If you only look at the counts of positive and negative values then you lose a ton of information, so your test will not be powerful. That also fails to test symmetry fully, since it cannot distinguish symmetric distributions from non-symmetric distributions with equal probabilities of positive and negative outcomes.
Consequently your latter idea (for a two-sample Kolmogorov-Smirnov test comparing $\mathbf{s}$ and $-\mathbf{s}$) shows that you are thinking in the right direction. Whilst this is a good place to start, the specific test you are proposing has serious problems due to the fact that (a) it essentially "double-counts" the data; and (b) the two data vectors are not independent of each other. Below I will show that this leads to a non-uniform p-value under the null hypothesis. To do this, let's first program your proposed test in R
. (I've added a few bells and whistles using the general methods set out here.)
symmetry.test <- function(x, median = 0, exact = NULL, ...) {
#Get data information
DATA.NAME <- deparse(substitute(x))
xx <- x-median
n <- length(x)
#Implement KS test
TEST <- ks.test(x = -xx, y = xx, alternative = 'two.sided', exact = exact, ...)
TEST$method <- 'Symmetry test using KS test for magnitudes of sub-samples'
TEST$alternative <- paste0('Sampling distribution is not symmetric around ',
round(median, 4))
TEST$data.name <- paste0('Sample vector ', DATA.NAME, ' containing ', n, ' values')
TEST }
Now, let's try implementing this on a symmetric distribution (e.g., the standard normal distribution) and look at the resulting distribution of the p-value. I will do this by simulating $M=10^6$ random samples of size $n=100$ and computing the p-value of your test. As you can see from the histogram below, the p-value for the test is not uniform in this case.
#Set parameters for simulation
n <- 100
M <- 10^6
#Simulate p-values from the test (with symmetric distribution)
set.seed(1)
PVALS <- rep(0, M)
for (i in 1:M) {
DATA <- rnorm(100)
TEST <- symmetry.test(DATA)
PVALS[i] <- TEST$p.value }
#Show histogram of p-values
hist(PVALS, xlim = c(0,1), breaks = (0:100)/100, freq = FALSE, col = 'blue',
main = 'Simulation of p-value from proposed test',
xlab = 'p-value', ylab = 'Density')

So, unfortunately your proposed test doesn't really work. If might be possible to salvage it my modifying the test somehow to take account of the deviations from standard assumptions. As a starting point, I'd suggest that it might be better to do a two-sample test comparing the vectors $\mathbf{s}_-$ and $\mathbf{s}_+$ defined by $s_i^- \equiv \max(0, -s_i)$ and $s_i^+ \equiv \max(0, s_i)$. That would ameliorate the problem of "double-counting" the data and it would greatly lessen the statistical dependence between the two vectors. Since these data vectors are "censored" you would need some non-parametric test that can handle censored data (the standard KS-test is not built for this case). If you were to develop the test in that direction, you might be able to build one that gives a uniform p-value for symmetric distributions.
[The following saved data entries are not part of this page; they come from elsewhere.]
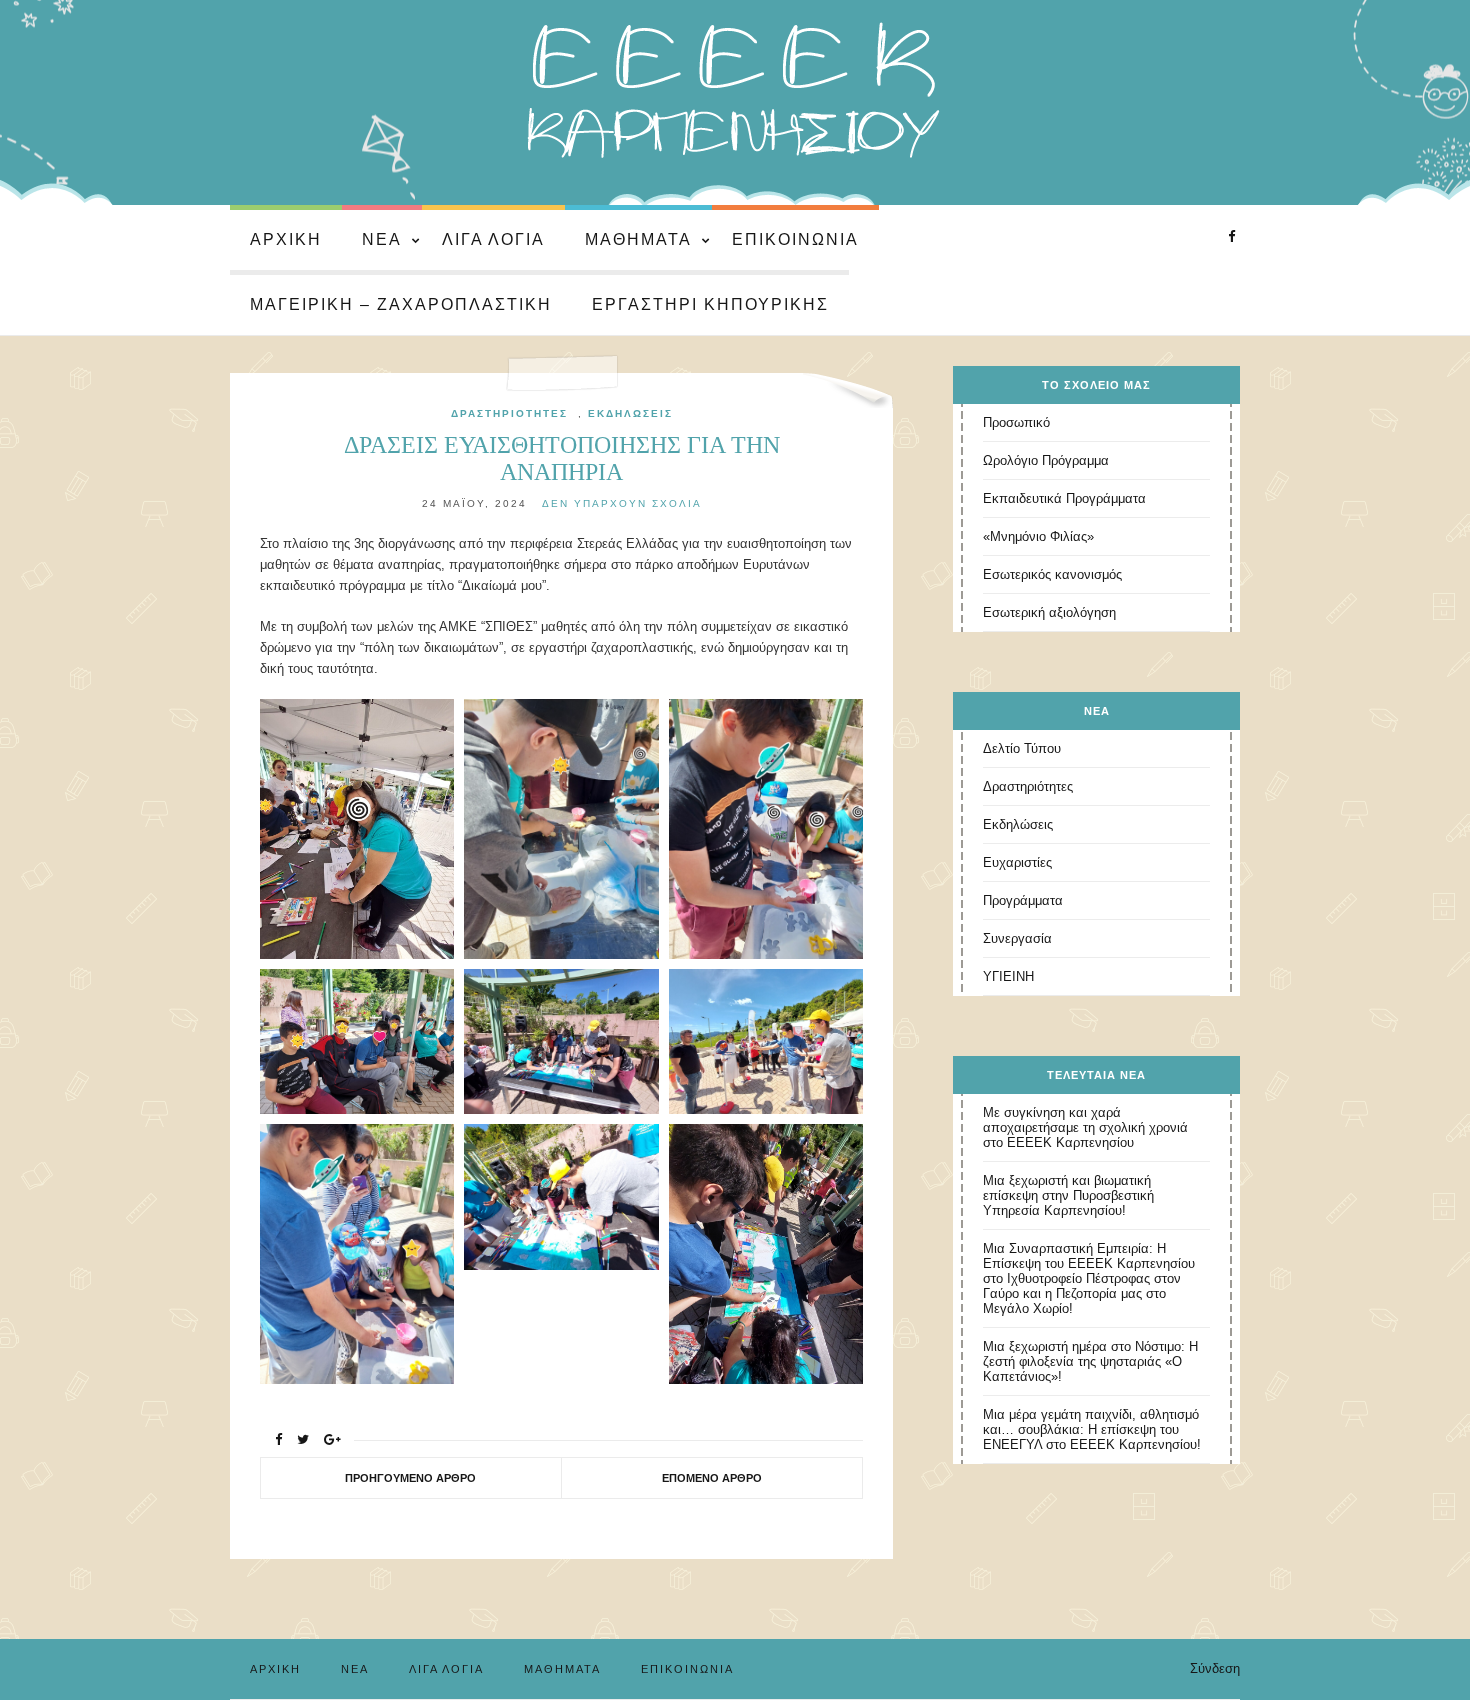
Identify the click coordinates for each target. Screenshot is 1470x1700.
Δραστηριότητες (509, 413)
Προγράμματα (1023, 900)
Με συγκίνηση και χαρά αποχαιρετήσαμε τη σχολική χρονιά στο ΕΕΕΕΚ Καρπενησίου (1085, 1127)
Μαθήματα (638, 239)
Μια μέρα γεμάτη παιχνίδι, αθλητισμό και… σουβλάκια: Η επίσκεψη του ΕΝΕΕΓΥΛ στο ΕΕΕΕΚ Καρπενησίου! (1092, 1429)
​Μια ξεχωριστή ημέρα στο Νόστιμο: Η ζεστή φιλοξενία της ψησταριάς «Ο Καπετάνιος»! (1090, 1361)
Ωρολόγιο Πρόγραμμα (1046, 460)
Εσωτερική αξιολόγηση (1049, 612)
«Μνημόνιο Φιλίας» (1038, 536)
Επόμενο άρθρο (712, 1478)
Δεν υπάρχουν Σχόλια (622, 503)
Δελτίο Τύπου (1022, 748)
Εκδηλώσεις (630, 413)
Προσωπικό (1016, 422)
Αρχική (286, 239)
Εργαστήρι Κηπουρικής (710, 304)
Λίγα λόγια (493, 239)
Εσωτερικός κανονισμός (1052, 574)
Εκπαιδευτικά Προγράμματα (1064, 498)
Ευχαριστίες (1017, 862)
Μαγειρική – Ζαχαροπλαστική (401, 304)
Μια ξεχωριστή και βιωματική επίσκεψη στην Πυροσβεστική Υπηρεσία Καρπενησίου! (1068, 1195)
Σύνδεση (1215, 1668)
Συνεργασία (1017, 938)
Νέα (382, 239)
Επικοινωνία (795, 239)
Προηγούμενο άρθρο (410, 1478)
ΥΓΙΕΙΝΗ (1008, 976)
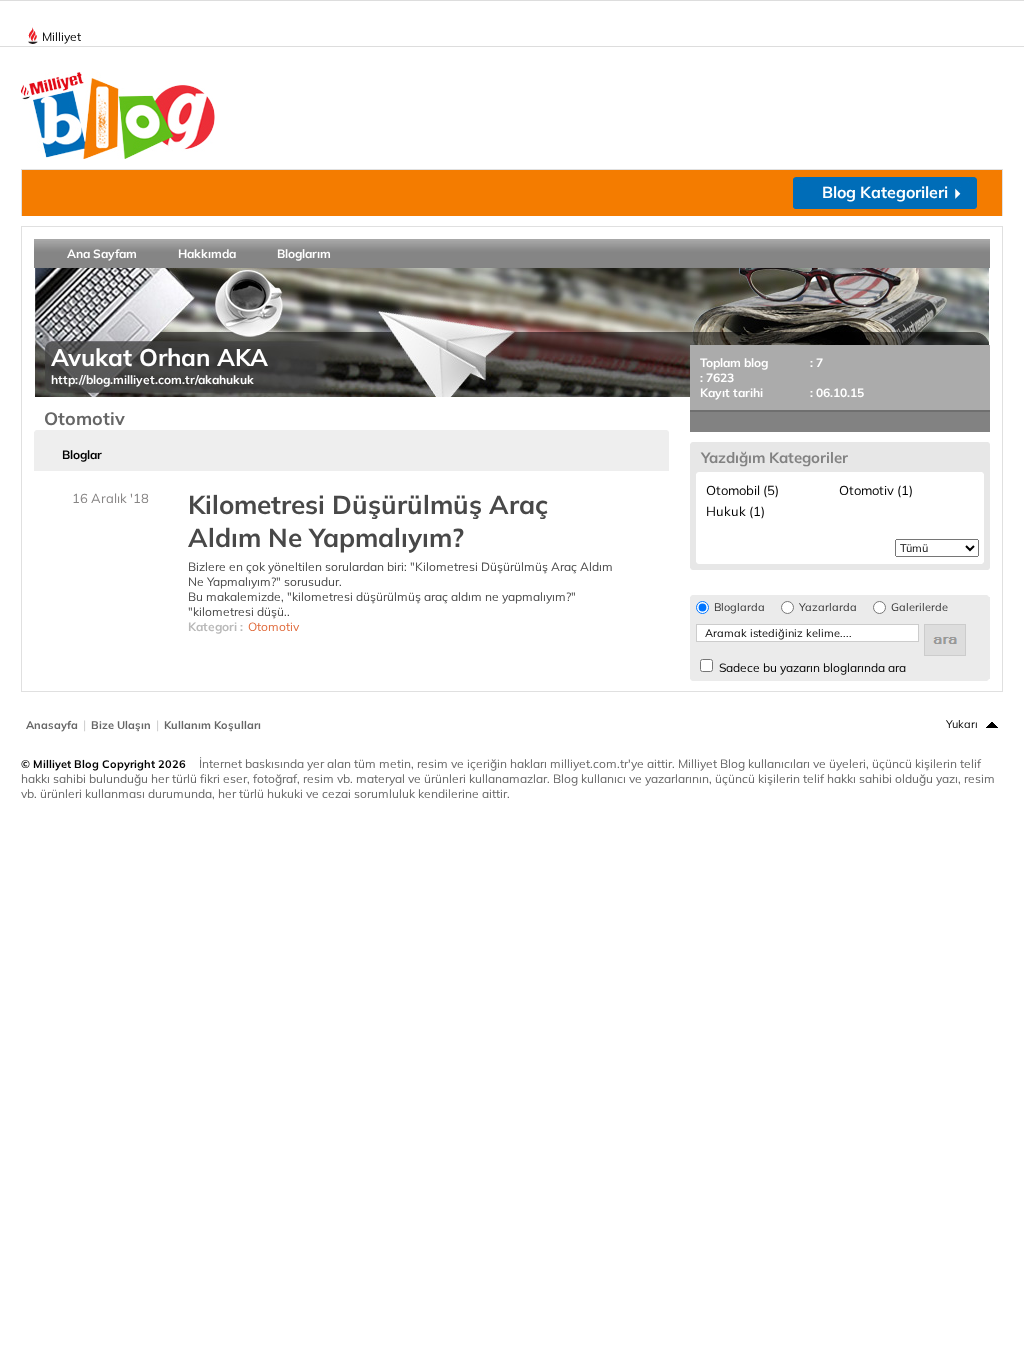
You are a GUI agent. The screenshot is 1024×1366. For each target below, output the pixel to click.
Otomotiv (273, 626)
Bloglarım (304, 253)
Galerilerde (919, 607)
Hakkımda (207, 253)
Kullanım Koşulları (212, 725)
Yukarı (962, 724)
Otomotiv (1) (876, 490)
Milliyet (61, 36)
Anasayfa (52, 725)
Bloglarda (739, 607)
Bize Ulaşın (121, 725)
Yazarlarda (828, 607)
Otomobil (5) (742, 490)
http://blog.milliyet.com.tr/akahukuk (152, 379)
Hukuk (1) (735, 511)
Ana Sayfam (102, 253)
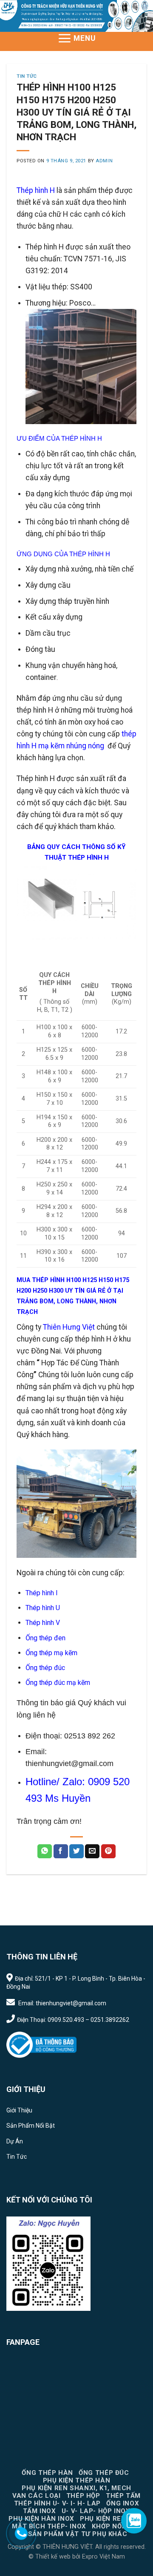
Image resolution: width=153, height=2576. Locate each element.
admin (104, 161)
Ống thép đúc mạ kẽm (58, 1683)
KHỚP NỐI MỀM (116, 2526)
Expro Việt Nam (102, 2556)
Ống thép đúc (45, 1668)
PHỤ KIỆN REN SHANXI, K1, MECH (76, 2488)
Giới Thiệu (19, 2110)
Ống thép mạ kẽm (51, 1653)
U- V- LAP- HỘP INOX (96, 2511)
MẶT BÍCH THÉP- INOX (49, 2526)
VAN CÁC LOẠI (36, 2496)
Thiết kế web (53, 2556)
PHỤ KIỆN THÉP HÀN (76, 2480)
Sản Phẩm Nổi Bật (30, 2125)
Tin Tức (27, 76)
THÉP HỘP (83, 2496)
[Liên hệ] (21, 2533)
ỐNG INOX (122, 2503)
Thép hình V (43, 1623)
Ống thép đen (45, 1638)
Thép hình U (43, 1608)
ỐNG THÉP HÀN (47, 2473)
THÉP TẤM (123, 2496)
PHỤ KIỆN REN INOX (112, 2518)
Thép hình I (42, 1593)
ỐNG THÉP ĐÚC (104, 2473)
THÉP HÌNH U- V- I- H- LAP (57, 2503)
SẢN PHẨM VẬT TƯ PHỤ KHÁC (78, 2534)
Of course, as a final observation, you could just use one of the standard symmetry tests in the statistical literature for the case where the median is unknown. That is the standard case of interest in the literature, and there are many existing tests that have been developed. There is a slight loss of power from failing to use the known median in your problem, but it should not make too much difference once you have a decent amount of data.